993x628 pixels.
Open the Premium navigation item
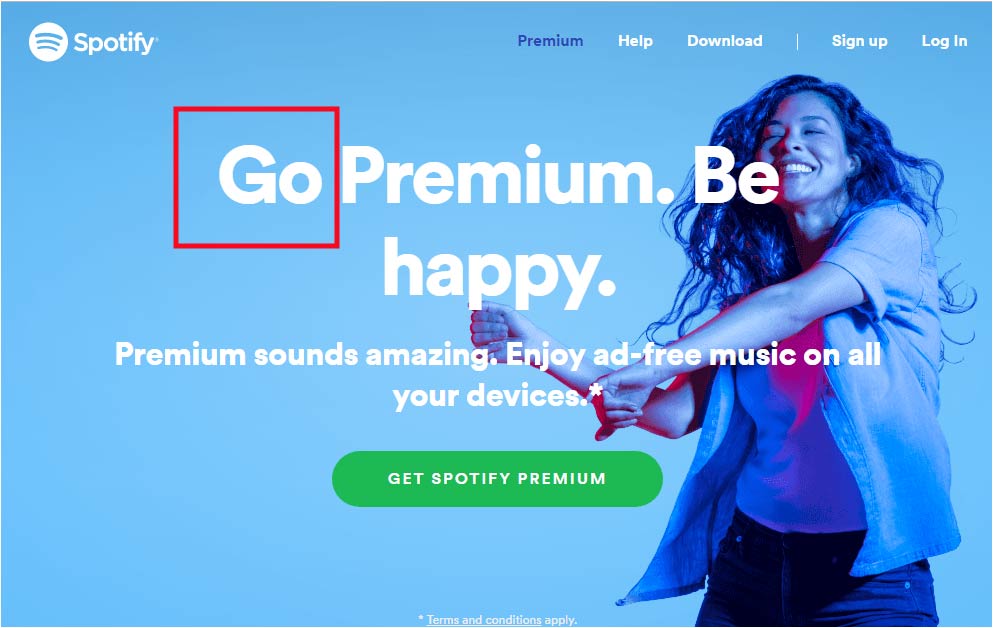click(550, 41)
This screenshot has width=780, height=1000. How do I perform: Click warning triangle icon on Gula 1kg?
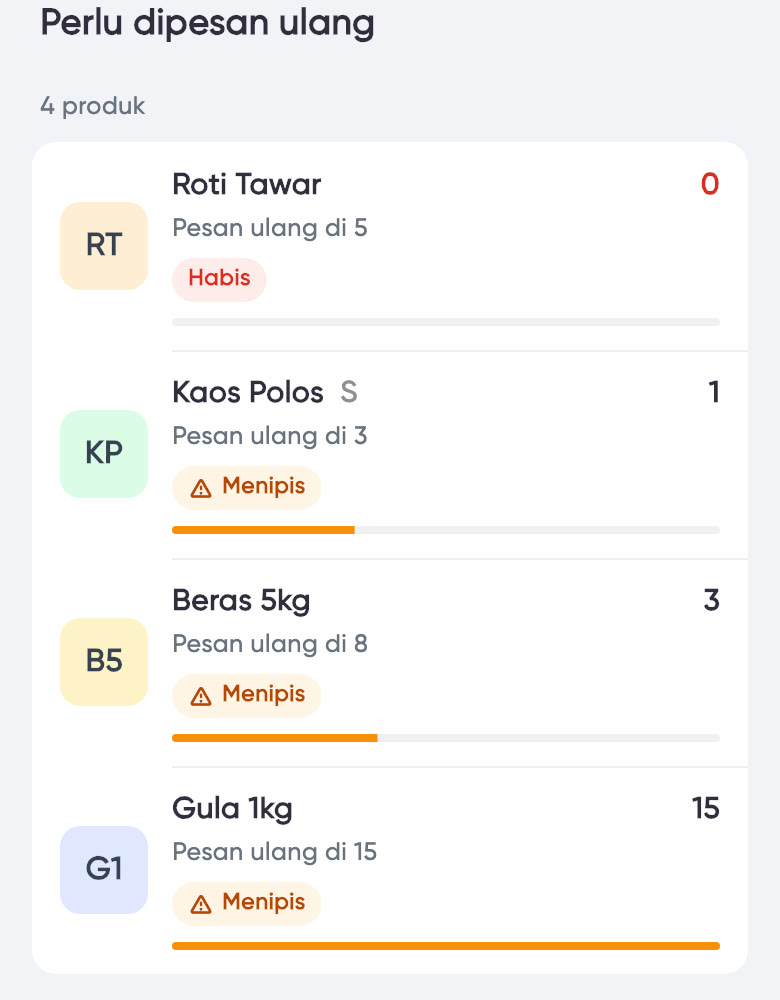point(201,904)

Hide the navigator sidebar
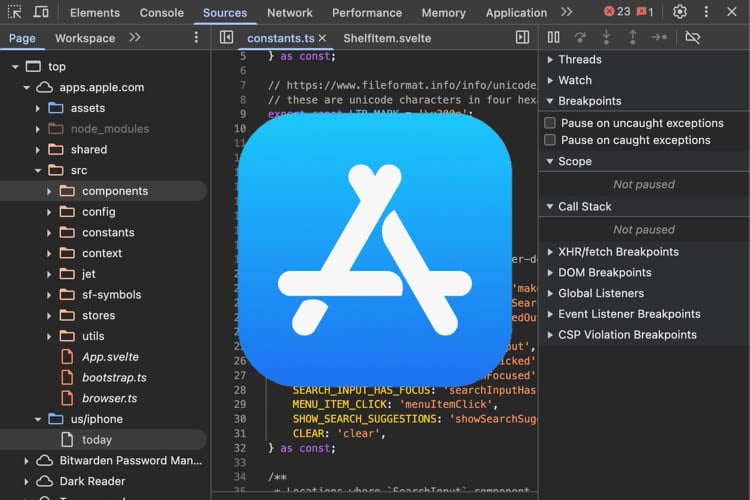pyautogui.click(x=226, y=37)
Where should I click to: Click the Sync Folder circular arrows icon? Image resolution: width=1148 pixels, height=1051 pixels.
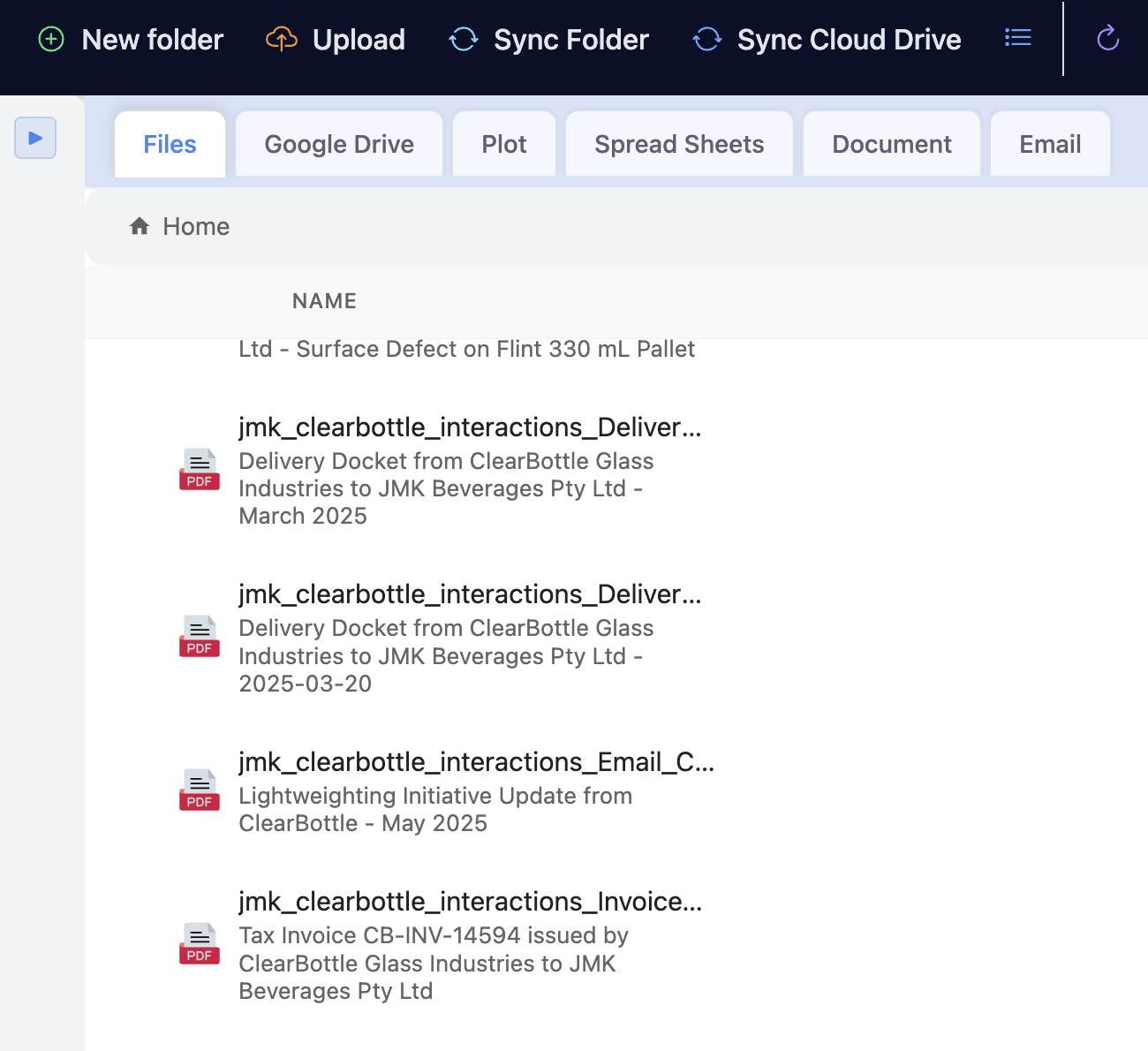click(x=464, y=40)
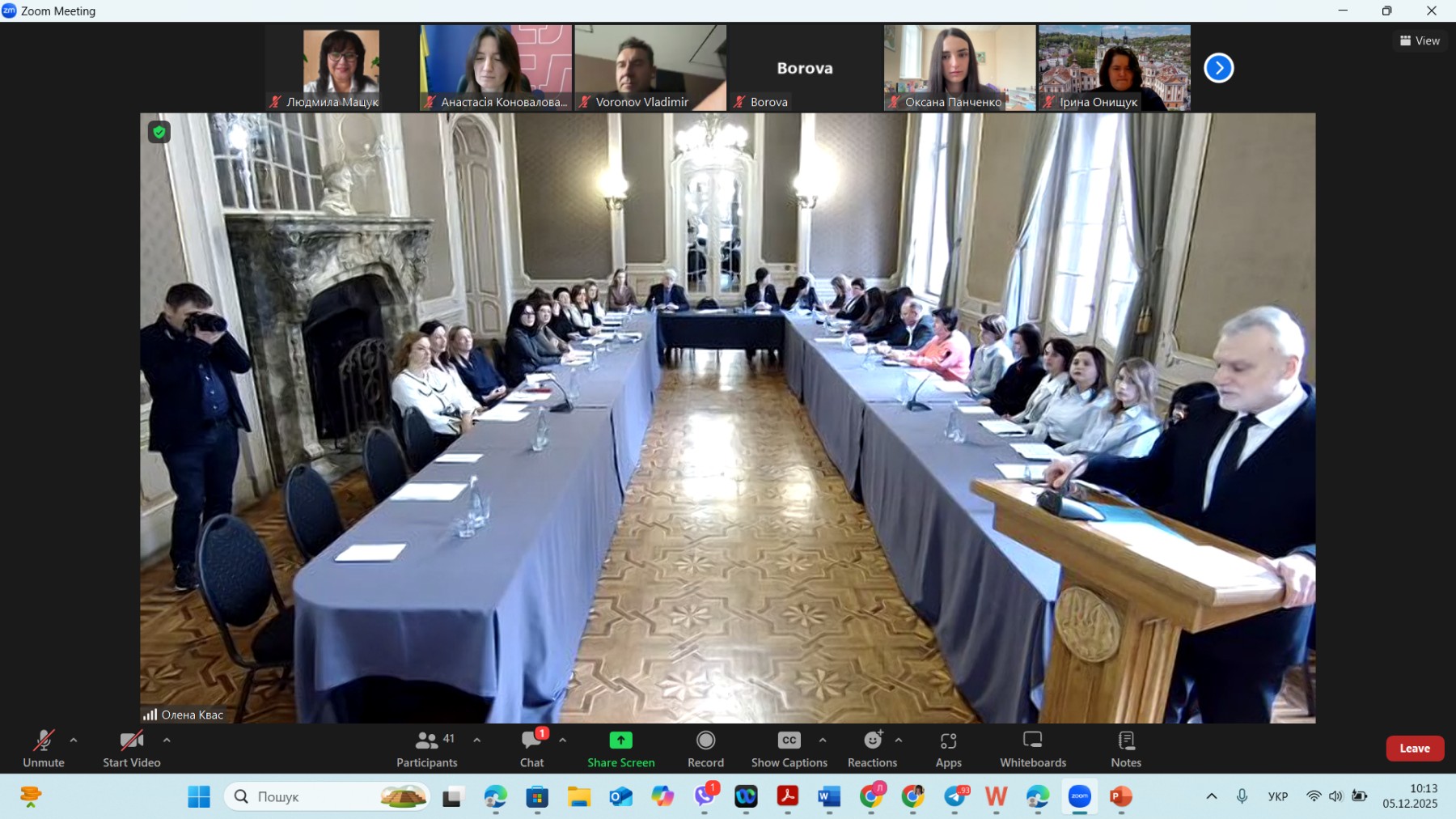Click the red Leave button

[1414, 749]
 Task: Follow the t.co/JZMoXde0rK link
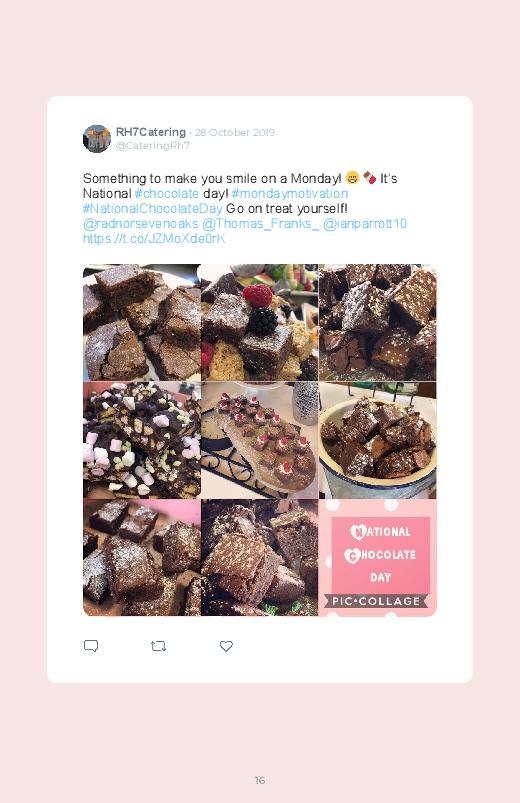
◆ ◆ ◆
Your answer must be exactly the lines from the one with "Open the Premium navigation item" through the final line of the data, with no pictures in it.

- [ANSWER TO THE PROBLEM]:
Open the Premium navigation item
click(550, 41)
This screenshot has width=780, height=1000. How do I perform: Click warning triangle icon on Gula 1kg?
point(201,904)

Hide the navigator sidebar
pyautogui.click(x=226, y=37)
Where should I click to: Click the Sync Folder circular arrows icon? Image resolution: width=1148 pixels, height=1051 pixels.
click(x=464, y=40)
Click the red Leave button

[1414, 749]
 Task: Follow the t.co/JZMoXde0rK link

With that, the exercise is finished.